Inflation soars above expectations
Inflation rose 0.8% in November, equal to a 6.8% increase on a year-over-year basis. This marks the fastest inflation growth since June 1982, focusing even more attention on the Federal Reserve meeting this week. Core CPI, which excludes food and energy items, grew 0.5% in November and 4.9% on a year-over-year basis, which fell in line with market expectations. Energy prices continue to lead the way in increases, as prices in the sector rose by 33.3% since November 2020. Americans are seeing the effects of rising prices, as gasoline is up 58.1% from a year ago. Used car and truck prices also saw a substantial 31.4% increase in prices (YoY), while food prices jumped 6.1% (YoY). All three major equity indices were down on Friday morning after the inflation news but rebounded throughout the afternoon.

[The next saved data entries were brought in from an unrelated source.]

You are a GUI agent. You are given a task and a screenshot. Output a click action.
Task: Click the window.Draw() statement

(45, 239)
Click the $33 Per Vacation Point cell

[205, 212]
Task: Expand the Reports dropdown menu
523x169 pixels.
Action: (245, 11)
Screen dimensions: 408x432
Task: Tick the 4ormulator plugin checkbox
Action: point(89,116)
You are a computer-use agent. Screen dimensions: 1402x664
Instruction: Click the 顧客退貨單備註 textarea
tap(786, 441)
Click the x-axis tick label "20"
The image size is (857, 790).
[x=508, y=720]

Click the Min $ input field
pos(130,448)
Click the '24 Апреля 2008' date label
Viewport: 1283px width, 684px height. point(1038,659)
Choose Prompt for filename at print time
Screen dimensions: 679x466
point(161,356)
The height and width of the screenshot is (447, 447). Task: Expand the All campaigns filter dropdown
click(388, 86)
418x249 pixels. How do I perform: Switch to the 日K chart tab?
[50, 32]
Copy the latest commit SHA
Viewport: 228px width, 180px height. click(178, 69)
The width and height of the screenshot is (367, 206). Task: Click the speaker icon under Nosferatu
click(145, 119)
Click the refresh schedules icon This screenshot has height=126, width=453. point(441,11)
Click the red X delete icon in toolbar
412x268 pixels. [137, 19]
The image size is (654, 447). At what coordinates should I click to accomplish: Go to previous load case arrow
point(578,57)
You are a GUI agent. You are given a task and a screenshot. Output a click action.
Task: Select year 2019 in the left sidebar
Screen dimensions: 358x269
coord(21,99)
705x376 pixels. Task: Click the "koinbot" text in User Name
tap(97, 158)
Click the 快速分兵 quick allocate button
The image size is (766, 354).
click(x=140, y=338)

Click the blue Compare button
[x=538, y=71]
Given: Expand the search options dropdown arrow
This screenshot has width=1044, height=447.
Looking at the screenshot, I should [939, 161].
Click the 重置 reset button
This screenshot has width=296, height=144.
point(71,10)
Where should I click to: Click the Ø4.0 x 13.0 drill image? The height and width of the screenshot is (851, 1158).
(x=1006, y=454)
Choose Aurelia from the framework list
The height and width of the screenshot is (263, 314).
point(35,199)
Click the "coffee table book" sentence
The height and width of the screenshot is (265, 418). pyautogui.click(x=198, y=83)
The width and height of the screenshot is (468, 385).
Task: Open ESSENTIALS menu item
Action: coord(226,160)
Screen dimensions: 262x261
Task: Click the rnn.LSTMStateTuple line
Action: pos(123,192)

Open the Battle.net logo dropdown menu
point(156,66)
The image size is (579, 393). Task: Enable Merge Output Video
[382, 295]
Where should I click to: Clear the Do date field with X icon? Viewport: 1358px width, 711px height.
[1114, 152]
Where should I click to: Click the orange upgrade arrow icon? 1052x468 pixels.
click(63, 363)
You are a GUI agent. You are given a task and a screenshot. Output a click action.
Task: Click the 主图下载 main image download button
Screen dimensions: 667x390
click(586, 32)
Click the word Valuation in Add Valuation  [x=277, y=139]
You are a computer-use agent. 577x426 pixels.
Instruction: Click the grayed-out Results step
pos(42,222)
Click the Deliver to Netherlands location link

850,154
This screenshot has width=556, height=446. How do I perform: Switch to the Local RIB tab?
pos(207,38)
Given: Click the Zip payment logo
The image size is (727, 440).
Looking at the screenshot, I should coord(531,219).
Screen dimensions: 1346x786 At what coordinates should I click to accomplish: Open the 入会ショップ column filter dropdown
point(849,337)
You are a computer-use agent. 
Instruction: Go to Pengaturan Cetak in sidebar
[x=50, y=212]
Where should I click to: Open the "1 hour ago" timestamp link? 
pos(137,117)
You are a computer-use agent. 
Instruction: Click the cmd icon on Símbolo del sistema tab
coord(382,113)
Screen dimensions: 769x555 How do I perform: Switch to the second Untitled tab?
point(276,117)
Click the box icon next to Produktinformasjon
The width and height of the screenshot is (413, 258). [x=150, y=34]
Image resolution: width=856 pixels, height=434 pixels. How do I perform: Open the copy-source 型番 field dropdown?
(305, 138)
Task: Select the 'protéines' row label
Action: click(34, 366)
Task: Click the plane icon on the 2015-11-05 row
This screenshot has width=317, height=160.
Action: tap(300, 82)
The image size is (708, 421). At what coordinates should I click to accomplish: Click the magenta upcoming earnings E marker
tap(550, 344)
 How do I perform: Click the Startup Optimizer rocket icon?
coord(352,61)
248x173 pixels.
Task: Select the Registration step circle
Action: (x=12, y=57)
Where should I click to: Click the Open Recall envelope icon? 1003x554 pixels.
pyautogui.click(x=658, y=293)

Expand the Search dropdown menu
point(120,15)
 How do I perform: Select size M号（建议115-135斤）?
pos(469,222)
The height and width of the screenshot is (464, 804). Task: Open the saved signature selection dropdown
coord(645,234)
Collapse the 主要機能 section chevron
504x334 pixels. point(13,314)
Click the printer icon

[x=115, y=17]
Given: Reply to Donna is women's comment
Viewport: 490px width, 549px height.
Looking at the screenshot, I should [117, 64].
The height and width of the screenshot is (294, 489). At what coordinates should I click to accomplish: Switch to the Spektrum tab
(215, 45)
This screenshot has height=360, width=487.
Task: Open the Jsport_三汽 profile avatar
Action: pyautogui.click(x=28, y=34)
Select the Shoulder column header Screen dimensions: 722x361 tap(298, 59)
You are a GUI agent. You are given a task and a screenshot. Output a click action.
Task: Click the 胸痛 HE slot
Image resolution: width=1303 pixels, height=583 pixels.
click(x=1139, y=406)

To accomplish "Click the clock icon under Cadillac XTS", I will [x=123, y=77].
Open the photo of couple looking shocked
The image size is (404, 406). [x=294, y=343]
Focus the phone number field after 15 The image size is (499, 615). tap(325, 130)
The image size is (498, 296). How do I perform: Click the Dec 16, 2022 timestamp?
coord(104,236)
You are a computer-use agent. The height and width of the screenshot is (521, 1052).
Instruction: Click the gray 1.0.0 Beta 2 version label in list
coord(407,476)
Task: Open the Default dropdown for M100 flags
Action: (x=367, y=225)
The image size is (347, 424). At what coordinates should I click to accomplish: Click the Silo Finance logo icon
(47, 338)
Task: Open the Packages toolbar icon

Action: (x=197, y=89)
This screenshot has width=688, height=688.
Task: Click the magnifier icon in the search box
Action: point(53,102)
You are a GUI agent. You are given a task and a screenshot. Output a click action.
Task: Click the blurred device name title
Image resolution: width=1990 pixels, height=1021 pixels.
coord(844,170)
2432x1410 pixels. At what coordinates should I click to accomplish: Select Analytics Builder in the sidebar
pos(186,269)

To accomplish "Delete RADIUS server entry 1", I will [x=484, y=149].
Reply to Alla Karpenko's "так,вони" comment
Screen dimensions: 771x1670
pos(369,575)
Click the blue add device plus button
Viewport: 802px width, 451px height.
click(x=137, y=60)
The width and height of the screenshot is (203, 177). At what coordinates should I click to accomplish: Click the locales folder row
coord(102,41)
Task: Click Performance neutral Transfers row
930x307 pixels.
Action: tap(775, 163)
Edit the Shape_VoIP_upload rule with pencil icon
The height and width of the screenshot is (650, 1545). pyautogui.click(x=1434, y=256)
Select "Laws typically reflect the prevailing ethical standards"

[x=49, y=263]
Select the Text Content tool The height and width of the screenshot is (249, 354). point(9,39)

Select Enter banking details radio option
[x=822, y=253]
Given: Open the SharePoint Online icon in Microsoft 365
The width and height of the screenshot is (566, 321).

The COVID-19 omicron variant, which has now spread to over 50 countries worldwide and at least 19 U.S. states, has contributed even more to FX volatility over the last few months. Germany and the United Kingdom are both struggling with confirmed cases of COVID-19, as both countries’ 7-day rolling average of confirmed cases reached near-record highs. As FX volatility continues to be a trend, Chatham is seeing many companies either starting FX hedging programs or revisiting existing programs to make sure they are still meeting objectives.
After mixed data highlighted the Bureau of Labor Statistics’ November jobs report on the first Friday of the month, the Labor Department released October job openings and job quits last week. October job openings jumped by about 400,000 to 11 million. October marks the fifth straight month that job openings came in over 10 million. October’s total also came in just under July 2021’s record of 11.1 million job openings. The leisure and hospitality industry led the way in openings, as employers posted 251,000 jobs bringing the total to 1.8 million. Manufacturing and education also saw considerable increases in openings, while job openings decreased by 74,000 in government. The number of Americans that quit their jobs fell from September’s record 4.4 million to 4.2 million. Despite the slight decrease in quits from last month, job quits are still hovering at levels much higher than pre-pandemic, as Americans continue to search for new opportunities over concerns of COVID-19, higher wages, and more flexibility.
Weekly initial jobless claims for the week ended December 4 dropped to its lowest total since 1969. Initial claims came in at 184,000, well below market expectations of 211,000. Continuing claims for the week ended November 27 increased by 38,000 to 1.99 million.
The week ahead
After inflation came in above projections, the market will pay close attention to the Federal Reserve meeting this Tuesday and Wednesday. The Fed is expected to announce that they will double the speed of tapering, ending their asset purchases in Spring 2022, rather than the initial target of Summer 2022. Other economic news to be released this week includes the NFIB small-business index, the Producer Price Index (PPI), and the U.S. retail sales report.